#### [What is expected]
Take the listing below and print exactly the lines starting at the line containing "Image resolution: width=1568 pixels, height=742" and ending at the line containing "Screen dimensions: 880x514", both ends included, and no others.

#### [Data for analysis]
[Start of section]

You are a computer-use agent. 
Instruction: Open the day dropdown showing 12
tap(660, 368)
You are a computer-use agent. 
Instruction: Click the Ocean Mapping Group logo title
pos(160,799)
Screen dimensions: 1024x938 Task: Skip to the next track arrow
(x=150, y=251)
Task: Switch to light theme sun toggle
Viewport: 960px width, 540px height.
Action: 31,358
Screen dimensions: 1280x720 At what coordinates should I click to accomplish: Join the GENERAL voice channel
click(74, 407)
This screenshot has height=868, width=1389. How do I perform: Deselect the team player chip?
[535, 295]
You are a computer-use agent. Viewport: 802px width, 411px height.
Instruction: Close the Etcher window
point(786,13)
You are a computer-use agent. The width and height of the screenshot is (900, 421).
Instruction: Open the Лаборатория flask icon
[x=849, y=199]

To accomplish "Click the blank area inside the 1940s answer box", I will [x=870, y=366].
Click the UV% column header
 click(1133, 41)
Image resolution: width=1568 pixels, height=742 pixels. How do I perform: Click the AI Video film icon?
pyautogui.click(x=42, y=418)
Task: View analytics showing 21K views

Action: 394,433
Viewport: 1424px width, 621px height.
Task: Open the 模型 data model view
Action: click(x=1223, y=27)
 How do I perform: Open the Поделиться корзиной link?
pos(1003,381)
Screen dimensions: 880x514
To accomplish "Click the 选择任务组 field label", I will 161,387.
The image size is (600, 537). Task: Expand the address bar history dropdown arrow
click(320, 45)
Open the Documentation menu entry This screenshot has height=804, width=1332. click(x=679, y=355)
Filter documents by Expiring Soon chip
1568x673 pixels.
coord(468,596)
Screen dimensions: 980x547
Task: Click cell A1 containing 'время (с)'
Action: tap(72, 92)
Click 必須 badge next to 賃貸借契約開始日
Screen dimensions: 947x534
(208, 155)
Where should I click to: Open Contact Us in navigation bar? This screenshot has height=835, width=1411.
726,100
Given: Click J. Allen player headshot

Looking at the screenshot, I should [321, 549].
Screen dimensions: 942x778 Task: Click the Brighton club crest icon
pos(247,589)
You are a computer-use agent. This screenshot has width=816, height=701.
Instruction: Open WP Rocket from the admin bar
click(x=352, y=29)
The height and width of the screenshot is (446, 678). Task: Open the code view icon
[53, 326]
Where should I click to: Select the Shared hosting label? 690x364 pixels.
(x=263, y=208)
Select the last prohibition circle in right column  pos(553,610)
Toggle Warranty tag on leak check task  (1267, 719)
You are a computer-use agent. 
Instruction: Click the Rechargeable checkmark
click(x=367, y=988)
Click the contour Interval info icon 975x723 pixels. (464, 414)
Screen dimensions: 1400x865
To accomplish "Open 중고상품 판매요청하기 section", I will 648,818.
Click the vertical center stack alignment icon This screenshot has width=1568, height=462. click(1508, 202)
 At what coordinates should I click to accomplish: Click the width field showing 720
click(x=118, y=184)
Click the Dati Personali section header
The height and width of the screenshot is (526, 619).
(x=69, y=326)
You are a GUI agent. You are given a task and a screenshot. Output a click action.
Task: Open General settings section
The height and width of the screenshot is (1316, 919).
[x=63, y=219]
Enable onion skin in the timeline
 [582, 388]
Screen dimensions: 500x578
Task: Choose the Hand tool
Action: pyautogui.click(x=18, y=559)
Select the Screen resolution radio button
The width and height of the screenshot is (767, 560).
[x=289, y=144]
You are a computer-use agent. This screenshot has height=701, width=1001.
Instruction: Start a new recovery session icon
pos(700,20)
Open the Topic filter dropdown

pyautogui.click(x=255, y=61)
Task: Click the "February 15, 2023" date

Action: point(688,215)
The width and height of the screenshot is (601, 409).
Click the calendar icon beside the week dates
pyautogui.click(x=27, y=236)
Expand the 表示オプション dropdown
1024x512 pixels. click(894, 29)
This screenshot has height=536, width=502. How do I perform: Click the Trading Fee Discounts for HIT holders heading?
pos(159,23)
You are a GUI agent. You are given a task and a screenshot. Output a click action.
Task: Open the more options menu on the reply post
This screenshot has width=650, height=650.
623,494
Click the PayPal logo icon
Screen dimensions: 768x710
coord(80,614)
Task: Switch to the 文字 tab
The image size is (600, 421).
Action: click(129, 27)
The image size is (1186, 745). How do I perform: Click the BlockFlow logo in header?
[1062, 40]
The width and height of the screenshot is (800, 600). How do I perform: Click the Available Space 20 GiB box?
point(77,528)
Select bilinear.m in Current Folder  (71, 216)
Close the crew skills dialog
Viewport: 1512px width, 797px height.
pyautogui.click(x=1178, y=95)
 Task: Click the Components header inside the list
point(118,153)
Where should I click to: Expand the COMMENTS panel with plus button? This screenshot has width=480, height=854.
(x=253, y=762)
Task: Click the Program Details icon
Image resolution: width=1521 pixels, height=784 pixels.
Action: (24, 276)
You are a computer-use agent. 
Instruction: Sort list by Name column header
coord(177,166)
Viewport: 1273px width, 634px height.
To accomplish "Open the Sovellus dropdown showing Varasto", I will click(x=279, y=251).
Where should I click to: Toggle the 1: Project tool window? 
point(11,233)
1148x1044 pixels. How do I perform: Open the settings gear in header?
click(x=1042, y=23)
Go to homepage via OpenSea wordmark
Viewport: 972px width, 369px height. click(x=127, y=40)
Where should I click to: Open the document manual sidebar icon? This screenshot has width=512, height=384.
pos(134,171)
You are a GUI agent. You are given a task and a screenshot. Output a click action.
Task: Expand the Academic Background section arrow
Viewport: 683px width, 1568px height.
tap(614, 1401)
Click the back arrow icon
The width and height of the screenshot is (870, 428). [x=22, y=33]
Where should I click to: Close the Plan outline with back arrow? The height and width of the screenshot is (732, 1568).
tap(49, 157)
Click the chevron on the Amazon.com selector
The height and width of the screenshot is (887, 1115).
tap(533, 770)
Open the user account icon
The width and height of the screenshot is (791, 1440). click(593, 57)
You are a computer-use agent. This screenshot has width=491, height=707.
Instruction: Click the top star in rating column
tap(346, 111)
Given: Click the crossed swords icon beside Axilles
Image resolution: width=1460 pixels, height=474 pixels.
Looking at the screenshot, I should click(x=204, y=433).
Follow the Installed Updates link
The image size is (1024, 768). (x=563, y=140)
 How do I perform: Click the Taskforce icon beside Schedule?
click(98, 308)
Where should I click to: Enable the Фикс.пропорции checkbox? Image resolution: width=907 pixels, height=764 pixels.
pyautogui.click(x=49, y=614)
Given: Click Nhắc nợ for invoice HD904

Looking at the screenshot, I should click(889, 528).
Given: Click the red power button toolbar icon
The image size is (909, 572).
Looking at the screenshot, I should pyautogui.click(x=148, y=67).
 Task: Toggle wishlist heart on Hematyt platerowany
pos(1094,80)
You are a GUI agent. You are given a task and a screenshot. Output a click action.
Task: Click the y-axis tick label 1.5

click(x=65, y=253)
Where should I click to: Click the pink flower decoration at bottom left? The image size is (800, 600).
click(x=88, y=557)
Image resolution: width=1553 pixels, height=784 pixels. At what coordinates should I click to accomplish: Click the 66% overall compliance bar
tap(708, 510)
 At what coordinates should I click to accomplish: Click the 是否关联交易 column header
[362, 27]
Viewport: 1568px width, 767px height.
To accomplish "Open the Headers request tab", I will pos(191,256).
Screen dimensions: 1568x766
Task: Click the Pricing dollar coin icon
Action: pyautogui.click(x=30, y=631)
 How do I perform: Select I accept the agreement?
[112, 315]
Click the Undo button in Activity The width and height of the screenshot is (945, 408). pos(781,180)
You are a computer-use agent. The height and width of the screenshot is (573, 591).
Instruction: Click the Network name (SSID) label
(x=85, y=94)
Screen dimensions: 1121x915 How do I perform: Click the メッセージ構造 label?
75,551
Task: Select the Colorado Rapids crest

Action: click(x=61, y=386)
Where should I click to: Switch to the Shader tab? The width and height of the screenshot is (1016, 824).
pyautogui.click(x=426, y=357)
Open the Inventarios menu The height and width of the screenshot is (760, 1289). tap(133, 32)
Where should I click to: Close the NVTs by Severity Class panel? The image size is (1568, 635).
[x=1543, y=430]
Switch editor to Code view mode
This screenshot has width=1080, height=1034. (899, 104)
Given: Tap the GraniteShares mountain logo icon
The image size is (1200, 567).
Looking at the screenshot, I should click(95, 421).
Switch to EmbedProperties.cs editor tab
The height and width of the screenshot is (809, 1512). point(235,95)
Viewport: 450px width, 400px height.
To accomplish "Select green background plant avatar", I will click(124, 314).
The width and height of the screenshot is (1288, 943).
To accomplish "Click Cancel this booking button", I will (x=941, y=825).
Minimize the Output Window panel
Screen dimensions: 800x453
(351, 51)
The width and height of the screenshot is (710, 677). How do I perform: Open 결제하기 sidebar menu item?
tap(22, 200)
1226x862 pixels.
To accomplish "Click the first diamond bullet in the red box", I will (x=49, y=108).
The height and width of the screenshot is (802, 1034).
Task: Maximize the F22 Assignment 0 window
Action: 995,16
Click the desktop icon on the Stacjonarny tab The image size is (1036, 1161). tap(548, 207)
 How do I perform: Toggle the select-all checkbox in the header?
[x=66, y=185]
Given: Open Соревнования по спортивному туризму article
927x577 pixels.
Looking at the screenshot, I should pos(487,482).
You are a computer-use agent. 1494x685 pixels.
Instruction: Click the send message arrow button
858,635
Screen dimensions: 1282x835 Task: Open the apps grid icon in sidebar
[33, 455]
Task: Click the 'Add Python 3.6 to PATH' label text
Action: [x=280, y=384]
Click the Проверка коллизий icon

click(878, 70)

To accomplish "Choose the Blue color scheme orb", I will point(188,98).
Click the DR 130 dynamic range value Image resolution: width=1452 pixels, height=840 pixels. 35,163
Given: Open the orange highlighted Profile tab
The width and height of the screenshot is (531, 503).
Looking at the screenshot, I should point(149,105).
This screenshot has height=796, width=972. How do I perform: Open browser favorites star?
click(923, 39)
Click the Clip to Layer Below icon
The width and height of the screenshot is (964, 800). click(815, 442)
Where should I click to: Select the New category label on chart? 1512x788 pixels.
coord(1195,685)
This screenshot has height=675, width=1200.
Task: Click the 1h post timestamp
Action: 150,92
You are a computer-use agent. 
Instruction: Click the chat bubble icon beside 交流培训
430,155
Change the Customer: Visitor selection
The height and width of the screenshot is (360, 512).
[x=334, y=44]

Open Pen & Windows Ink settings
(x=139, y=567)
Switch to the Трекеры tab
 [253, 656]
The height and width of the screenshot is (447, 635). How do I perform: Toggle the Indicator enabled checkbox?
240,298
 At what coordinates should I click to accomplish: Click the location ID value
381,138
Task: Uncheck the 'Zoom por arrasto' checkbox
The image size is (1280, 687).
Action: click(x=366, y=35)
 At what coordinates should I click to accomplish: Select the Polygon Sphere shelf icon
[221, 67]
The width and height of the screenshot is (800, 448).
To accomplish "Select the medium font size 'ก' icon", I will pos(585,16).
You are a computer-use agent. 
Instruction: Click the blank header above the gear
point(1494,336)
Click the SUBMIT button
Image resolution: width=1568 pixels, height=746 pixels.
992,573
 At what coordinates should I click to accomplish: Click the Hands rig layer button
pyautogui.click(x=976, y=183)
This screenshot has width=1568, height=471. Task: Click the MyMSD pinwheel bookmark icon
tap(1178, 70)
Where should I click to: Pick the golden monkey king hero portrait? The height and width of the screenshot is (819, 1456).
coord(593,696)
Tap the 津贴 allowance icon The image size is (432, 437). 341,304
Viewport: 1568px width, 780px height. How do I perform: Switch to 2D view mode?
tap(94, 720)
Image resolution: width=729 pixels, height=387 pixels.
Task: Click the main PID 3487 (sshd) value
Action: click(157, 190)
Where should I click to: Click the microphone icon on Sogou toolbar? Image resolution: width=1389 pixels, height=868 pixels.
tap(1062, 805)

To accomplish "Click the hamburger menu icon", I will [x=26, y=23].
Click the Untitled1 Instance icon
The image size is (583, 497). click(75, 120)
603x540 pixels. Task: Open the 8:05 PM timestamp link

[End of section]

#### [Solution to this exercise]
Image resolution: width=1568 pixels, height=742 pixels. How do I perform: Click the AI Video film icon?
pyautogui.click(x=42, y=418)
Task: View analytics showing 21K views

Action: 394,433
Viewport: 1424px width, 621px height.
Task: Open the 模型 data model view
Action: click(x=1223, y=27)
 How do I perform: Open the Поделиться корзиной link?
pos(1003,381)
Screen dimensions: 880x514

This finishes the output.